The post consists of several maps. The first simply categorizes each state according to the most commonly spoken non-English language, which is almost always Spanish. Blatt calls this map “not too interesting”, but I’d say it’s the best of the bunch. It’s the least misleading while still containing some useful information about the French-speaking clusters in the Northeast and Louisiana, and the holdout German speakers in North Dakota.
The next map, which shows the most common non-English and non-Spanish language, is also decent. It’s when he starts getting down into more and more detailed subcategories that Blatt really gets into trouble. I’ll illustrate this with the most egregious example, the map of “Most Commonly Spoken Native American Language”.
Part of the problem is the familiar statistician’s issue of sample size. The American Community Survey data that Blatt used to make his maps is extremely large, but you can still run into trouble when you’re looking at a small population and dividing it up into 50 states. Native Americans are a tiny part of the population, and those who speak an indigenous language are an even smaller fraction. The more severe issue, though, is that this map would be misleading even if it were based on a complete census of the population.
That’s because the Native American population in the United States is extremely unevenly distributed, due to the way in which the American colonial project of genocide and resettlement played out historically. In some areas, like the southwest and Alaska, there are sizable populations. In much of the east of the country, there are vanishingly small populations of people who still speak Native American languages. And without even going to the original data (although I did do that), you can see that there are some things majorly wrong here. But you need a passing familiarity with the indigenous language families of North America, which is basically what I have from a cursory study of them as a linguistics major over a decade ago.
We see that Navajo is the most commonly spoken native language in New Mexico. That’s a fairly interesting fact, as it reflects a sizeable population of around 63,000 speakers. But then, we could have seen that already from the previous “non-English and Spanish speakers” map.
But now look at the northeast. We find that the most commonly spoken native language in New Hampshire is Hopi; in Connecticut it’s Navajo; in New Jersey it’s Sahaptian. What does this tell us? The answer is, approximately nothing. The Navajo and Hopi languages originate in the southwest, and the Sahaptian languages in the Pacific northwest, so these values just reflect a handful of people who moved to the east coast for whatever reason. And a handful of people it is: do we really learn anything from the fact there are 36 Hopi speakers in New Hampshire, compared to only 24 speaking Muskogee (which originates in the south)? That is, if we could even know these were the right numbers. The standard errors on these estimates are larger than the estimates themselves, meaning that there is a very good chance that Muskogee, or some other language, is actually the most common native language in New Hampshire.

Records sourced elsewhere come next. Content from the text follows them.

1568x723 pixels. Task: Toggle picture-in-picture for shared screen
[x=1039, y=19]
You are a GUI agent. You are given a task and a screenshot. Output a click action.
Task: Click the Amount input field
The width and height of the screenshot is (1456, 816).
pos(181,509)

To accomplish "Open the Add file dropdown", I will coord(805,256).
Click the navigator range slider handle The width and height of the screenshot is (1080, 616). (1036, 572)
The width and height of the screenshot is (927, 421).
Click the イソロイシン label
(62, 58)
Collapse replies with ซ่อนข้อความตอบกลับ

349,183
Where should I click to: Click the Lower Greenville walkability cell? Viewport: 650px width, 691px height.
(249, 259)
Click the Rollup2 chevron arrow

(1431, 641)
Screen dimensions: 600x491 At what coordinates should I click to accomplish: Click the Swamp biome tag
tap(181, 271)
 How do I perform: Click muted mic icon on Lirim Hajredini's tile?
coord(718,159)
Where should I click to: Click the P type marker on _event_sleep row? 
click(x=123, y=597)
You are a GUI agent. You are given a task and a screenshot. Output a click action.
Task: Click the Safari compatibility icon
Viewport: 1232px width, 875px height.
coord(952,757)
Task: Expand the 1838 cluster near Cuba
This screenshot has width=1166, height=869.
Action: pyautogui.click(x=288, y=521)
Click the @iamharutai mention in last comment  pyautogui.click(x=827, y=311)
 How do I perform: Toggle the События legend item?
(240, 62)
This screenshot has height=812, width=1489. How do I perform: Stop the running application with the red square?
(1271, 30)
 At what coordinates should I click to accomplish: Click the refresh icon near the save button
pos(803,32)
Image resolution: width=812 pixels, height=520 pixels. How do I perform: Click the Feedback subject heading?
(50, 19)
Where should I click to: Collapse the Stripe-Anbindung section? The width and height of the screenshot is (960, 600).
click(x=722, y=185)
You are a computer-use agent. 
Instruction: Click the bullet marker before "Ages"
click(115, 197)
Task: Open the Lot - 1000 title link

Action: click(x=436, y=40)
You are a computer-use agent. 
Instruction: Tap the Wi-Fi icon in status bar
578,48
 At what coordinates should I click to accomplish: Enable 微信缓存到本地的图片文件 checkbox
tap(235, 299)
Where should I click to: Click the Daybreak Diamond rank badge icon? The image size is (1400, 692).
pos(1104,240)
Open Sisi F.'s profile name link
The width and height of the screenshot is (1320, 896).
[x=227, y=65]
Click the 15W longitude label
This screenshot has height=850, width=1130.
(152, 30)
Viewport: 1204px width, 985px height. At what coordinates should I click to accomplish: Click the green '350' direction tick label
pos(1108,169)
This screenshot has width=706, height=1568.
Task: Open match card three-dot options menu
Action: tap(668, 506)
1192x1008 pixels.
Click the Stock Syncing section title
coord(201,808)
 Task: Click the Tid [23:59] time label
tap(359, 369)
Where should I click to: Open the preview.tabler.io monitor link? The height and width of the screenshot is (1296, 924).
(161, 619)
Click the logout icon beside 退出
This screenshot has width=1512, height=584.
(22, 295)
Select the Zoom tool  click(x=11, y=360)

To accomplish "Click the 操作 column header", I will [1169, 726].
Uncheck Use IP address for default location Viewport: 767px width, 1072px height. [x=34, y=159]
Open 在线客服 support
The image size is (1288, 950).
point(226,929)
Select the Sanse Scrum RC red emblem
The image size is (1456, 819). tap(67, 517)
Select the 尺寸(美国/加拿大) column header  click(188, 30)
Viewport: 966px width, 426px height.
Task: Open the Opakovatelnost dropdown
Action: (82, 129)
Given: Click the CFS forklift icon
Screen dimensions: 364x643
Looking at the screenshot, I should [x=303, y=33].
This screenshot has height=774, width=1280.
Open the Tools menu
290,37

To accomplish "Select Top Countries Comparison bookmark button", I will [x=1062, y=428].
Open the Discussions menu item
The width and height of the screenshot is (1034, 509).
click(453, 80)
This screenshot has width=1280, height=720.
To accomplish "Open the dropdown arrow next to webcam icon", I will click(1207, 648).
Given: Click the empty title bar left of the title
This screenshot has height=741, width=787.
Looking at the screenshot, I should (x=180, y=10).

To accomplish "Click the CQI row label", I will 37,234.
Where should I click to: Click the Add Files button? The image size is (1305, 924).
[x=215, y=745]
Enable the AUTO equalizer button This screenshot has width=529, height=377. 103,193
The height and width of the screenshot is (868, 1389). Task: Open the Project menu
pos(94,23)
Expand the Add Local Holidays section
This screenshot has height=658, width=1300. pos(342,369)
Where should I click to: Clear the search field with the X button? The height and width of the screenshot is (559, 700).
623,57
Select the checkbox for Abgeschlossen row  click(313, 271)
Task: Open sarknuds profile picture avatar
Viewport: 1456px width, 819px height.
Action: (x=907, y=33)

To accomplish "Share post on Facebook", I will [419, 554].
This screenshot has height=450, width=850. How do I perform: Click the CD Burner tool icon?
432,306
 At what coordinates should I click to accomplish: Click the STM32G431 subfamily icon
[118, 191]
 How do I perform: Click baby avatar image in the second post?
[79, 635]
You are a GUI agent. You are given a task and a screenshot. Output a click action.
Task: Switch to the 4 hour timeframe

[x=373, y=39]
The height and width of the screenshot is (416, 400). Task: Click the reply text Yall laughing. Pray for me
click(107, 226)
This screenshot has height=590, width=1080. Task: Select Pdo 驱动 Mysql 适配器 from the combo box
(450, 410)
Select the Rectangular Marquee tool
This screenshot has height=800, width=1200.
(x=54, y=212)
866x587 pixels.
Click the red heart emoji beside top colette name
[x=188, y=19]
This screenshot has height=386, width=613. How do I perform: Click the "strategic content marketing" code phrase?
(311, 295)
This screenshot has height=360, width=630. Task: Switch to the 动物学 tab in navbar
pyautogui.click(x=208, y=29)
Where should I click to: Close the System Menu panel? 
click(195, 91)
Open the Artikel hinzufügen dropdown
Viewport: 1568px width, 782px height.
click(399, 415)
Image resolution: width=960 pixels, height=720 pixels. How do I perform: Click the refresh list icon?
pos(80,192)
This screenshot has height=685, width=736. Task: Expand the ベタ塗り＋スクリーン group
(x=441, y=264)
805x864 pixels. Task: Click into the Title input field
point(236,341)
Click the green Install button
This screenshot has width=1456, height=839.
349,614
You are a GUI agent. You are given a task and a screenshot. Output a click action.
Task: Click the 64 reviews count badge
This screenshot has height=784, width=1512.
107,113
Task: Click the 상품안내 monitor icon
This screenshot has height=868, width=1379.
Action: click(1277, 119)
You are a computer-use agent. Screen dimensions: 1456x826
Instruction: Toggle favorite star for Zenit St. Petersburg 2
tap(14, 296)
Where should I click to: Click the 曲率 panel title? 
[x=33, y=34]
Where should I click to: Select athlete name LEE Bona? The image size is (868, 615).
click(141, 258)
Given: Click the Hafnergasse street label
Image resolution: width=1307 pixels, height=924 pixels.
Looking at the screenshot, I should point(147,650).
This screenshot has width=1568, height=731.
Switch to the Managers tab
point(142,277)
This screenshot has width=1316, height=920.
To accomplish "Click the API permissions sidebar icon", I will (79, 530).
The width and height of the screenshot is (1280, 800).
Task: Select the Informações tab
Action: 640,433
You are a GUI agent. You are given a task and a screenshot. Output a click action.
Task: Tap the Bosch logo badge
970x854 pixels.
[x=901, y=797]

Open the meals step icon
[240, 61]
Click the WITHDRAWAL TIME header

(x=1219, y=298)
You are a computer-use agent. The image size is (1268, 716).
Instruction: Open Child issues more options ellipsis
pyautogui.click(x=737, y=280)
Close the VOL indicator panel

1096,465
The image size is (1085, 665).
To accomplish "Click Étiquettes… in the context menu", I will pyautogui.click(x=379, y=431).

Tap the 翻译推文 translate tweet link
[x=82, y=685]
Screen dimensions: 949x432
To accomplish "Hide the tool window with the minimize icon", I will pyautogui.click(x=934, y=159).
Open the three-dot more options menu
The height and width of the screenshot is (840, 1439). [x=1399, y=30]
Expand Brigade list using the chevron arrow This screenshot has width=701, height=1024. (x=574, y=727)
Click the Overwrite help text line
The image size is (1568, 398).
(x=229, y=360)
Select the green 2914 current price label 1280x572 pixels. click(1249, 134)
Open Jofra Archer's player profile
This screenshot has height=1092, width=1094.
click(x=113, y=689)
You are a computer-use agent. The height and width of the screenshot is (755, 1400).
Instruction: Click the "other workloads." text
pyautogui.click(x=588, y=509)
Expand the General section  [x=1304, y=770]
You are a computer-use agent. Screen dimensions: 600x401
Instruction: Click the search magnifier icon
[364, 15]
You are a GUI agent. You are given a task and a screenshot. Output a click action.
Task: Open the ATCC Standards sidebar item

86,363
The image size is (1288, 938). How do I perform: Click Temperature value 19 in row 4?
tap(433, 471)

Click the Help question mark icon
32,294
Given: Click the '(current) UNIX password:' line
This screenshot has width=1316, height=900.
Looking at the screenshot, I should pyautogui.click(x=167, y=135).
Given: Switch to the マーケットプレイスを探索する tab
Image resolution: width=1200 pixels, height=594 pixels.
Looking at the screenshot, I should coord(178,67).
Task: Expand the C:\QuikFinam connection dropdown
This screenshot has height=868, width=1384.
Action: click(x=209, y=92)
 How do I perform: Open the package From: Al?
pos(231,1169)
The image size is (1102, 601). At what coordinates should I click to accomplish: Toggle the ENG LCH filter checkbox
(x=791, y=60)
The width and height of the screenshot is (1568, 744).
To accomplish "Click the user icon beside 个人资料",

I suppose this could be regarded as nitpicking, as could the similar things I could say about some of the other maps. Boy, finding out about those 170 Gujurati speakers in Wyoming sure shows me what sets that state apart from its neighbors! OMG, the few hundred Norwegian speakers in Hawaii might slightly outnumber the Swedish speakers! (Or not.) Even the “non-English and Spanish” map, which I generally kind of like, doesn’t quite say as much as it appears—or at least not what it appears to say. The large “German belt” in the plains and mountain west reflects low linguistic diversity more than a preponderance of Krauts. There is a small group of German speakers almost everywhere; in most of these states, the percentage of German speakers isn’t much greater than the national average, which is well under 1 percent. In some, like Idaho and Tennessee, it’s actually lower.
I belabor all this because I take data analysis seriously. The processing and presentation of quantitative data is a key way that facts are manufactured, a source of things people “know” about the world. So it bothers me to see the discursive pollution of things that are essentially vacuous “infotainment” dressed up in fancy terms like “data science” and “data journalism”. I mean, I get it: it’s fun to play with data and make maps! I just wish people would leave their experiments on their hard drives rather than setting them loose onto Facebook where they can mislead the unwary.